**Task directions:** Look through the records below, and whenever a line contains "browser", copy it.

**Information:**

---*---

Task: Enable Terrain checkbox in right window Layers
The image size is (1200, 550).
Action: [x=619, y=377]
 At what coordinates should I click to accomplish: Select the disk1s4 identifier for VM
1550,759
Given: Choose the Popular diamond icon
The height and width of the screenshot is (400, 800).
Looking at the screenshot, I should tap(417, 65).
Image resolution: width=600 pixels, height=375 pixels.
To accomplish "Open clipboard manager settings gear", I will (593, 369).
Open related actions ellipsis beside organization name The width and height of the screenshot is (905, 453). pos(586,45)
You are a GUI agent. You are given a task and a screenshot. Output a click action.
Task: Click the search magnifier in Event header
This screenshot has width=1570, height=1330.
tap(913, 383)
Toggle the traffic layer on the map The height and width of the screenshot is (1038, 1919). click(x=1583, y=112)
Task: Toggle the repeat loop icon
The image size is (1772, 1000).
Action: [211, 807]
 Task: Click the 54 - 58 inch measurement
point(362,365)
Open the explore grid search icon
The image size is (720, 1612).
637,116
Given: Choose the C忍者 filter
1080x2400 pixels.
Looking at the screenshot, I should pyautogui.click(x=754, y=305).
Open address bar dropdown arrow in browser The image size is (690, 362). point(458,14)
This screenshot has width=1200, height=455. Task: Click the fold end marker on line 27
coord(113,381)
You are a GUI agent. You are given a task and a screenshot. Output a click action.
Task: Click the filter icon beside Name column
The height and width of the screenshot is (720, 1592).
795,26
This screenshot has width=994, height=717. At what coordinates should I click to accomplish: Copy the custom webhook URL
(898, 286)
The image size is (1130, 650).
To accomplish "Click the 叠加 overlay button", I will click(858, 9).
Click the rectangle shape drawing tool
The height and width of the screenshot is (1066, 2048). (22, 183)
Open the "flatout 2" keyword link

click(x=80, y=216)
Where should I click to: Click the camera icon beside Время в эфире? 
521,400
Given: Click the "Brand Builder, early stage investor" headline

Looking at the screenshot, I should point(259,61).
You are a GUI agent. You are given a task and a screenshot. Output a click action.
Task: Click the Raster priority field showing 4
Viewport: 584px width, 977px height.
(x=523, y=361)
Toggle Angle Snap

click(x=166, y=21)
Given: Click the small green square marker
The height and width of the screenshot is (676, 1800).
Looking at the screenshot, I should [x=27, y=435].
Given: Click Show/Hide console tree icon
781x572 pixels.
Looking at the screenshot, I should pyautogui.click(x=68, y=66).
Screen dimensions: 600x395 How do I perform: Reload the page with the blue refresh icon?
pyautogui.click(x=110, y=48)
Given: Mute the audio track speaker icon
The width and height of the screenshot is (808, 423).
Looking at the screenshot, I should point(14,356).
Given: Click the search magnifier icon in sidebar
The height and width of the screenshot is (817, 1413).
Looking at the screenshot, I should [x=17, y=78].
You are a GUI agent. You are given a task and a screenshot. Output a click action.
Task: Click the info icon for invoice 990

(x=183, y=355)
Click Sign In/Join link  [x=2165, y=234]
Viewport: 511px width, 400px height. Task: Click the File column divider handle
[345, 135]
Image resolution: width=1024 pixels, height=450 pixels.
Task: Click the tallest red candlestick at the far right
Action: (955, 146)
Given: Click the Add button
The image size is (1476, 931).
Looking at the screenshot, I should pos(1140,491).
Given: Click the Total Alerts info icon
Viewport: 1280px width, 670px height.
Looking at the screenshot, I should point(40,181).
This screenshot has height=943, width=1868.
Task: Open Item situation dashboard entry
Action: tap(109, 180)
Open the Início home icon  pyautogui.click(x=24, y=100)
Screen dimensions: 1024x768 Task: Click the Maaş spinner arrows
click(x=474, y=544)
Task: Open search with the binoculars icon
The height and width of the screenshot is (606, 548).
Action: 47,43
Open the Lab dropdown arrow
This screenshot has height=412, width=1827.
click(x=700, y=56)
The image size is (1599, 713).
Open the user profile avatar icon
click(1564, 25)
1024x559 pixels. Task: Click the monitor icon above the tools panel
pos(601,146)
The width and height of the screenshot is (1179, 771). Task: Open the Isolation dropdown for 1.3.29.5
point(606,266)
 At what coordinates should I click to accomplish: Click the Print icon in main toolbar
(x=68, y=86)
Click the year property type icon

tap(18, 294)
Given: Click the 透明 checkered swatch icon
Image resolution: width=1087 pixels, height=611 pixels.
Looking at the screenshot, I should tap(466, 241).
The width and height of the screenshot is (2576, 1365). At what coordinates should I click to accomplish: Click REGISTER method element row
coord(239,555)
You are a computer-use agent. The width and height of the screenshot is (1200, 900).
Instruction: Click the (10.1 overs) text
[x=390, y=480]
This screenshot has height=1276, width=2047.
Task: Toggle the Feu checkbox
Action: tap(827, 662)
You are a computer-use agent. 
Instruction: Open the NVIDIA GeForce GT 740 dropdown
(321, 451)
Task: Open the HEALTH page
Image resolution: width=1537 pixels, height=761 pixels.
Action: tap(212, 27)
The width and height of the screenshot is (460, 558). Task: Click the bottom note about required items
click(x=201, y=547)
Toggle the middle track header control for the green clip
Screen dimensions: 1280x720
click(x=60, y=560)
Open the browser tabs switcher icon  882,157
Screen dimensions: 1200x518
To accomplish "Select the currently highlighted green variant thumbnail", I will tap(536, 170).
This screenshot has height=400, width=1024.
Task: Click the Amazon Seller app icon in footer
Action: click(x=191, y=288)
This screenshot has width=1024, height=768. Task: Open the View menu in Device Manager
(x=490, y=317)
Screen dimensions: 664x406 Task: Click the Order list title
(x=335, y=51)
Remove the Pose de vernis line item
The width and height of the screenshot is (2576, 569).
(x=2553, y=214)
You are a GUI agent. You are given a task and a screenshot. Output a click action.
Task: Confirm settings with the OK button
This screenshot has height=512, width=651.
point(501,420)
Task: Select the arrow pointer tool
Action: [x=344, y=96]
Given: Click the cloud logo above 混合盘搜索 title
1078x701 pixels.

---*---

**Response below:**
Open address bar dropdown arrow in browser The image size is (690, 362). point(458,14)
Open the browser tabs switcher icon  882,157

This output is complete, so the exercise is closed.